◆ **DATASET CONTENT**
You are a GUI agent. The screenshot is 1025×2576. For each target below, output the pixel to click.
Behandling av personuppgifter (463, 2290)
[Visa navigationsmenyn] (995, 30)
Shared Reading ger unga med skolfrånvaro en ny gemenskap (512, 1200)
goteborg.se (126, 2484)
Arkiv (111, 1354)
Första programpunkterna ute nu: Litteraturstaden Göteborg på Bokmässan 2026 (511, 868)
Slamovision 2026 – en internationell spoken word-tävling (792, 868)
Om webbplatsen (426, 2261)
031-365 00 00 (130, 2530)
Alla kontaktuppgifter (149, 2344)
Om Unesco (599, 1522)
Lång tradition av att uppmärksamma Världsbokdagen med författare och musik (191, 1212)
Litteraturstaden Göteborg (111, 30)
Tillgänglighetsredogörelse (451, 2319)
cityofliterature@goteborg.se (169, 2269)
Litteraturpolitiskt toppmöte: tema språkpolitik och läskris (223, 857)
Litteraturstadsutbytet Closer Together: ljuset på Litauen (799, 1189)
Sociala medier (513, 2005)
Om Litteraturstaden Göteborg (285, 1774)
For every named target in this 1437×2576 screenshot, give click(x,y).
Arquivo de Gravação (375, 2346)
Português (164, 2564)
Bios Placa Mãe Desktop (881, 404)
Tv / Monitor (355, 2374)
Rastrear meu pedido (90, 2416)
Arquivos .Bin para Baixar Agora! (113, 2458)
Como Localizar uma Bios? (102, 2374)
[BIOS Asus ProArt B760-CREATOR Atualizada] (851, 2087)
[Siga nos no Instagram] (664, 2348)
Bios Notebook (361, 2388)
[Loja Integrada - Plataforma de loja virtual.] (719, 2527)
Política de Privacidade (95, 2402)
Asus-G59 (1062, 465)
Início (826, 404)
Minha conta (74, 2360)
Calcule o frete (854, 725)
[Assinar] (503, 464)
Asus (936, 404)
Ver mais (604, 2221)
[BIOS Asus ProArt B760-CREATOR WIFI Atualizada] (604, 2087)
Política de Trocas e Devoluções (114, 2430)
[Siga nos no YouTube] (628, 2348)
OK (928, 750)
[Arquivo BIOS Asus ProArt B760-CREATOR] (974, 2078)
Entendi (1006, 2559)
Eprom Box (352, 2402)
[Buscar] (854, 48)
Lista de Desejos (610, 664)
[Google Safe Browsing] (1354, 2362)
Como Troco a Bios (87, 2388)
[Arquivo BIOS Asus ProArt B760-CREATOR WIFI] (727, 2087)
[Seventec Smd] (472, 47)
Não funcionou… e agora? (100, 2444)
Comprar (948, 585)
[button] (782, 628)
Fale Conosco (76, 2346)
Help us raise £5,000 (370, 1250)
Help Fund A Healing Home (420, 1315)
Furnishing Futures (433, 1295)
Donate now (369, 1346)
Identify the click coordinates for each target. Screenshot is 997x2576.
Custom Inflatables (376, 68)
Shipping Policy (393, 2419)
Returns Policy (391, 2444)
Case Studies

◆ **YOUR GOAL**
Take the entries above and transcribe them in full.

◆ **RESPONSE AREA**
You are a GUI agent. The screenshot is 1025×2576. For each target below, output the pixel to click.
Behandling av personuppgifter (463, 2290)
[Visa navigationsmenyn] (995, 30)
Shared Reading ger unga med skolfrånvaro en ny gemenskap (512, 1200)
goteborg.se (126, 2484)
Arkiv (111, 1354)
Första programpunkterna ute nu: Litteraturstaden Göteborg på Bokmässan 2026 (511, 868)
Slamovision 2026 – en internationell spoken word-tävling (792, 868)
Om webbplatsen (426, 2261)
031-365 00 00 (130, 2530)
Alla kontaktuppgifter (149, 2344)
Om Unesco (599, 1522)
Lång tradition av att uppmärksamma Världsbokdagen med författare och musik (191, 1212)
Litteraturstaden Göteborg (111, 30)
Tillgänglighetsredogörelse (451, 2319)
cityofliterature@goteborg.se (169, 2269)
Litteraturpolitiskt toppmöte: tema språkpolitik och läskris (223, 857)
Litteraturstadsutbytet Closer Together: ljuset på Litauen (799, 1189)
Sociala medier (513, 2005)
Om Litteraturstaden Göteborg (285, 1774)
For every named target in this 1437×2576 screenshot, give click(x,y).
Arquivo de Gravação (375, 2346)
Português (164, 2564)
Bios Placa Mãe Desktop (881, 404)
Tv / Monitor (355, 2374)
Rastrear meu pedido (90, 2416)
Arquivos .Bin para Baixar Agora! (113, 2458)
Como Localizar uma Bios? (102, 2374)
[BIOS Asus ProArt B760-CREATOR Atualizada] (851, 2087)
[Siga nos no Instagram] (664, 2348)
Bios Notebook (361, 2388)
[Loja Integrada - Plataforma de loja virtual.] (719, 2527)
Política de Privacidade (95, 2402)
Asus-G59 (1062, 465)
Início (826, 404)
Minha conta (74, 2360)
Calcule o frete (854, 725)
[Assinar] (503, 464)
Asus (936, 404)
Ver mais (604, 2221)
[BIOS Asus ProArt B760-CREATOR WIFI Atualizada] (604, 2087)
Política de Trocas e Devoluções (114, 2430)
[Siga nos no YouTube] (628, 2348)
OK (928, 750)
[Arquivo BIOS Asus ProArt B760-CREATOR] (974, 2078)
Entendi (1006, 2559)
Eprom Box (352, 2402)
[Buscar] (854, 48)
Lista de Desejos (610, 664)
[Google Safe Browsing] (1354, 2362)
Como Troco a Bios (87, 2388)
[Arquivo BIOS Asus ProArt B760-CREATOR WIFI] (727, 2087)
[Seventec Smd] (472, 47)
Não funcionou… e agora? (100, 2444)
Comprar (948, 585)
[button] (782, 628)
Fale Conosco (76, 2346)
Help us raise £5,000 (370, 1250)
Help Fund A Healing Home (420, 1315)
Furnishing Futures (433, 1295)
Donate now (369, 1346)
Identify the click coordinates for each target. Screenshot is 997x2576.
Custom Inflatables (376, 68)
Shipping Policy (393, 2419)
Returns Policy (391, 2444)
Case Studies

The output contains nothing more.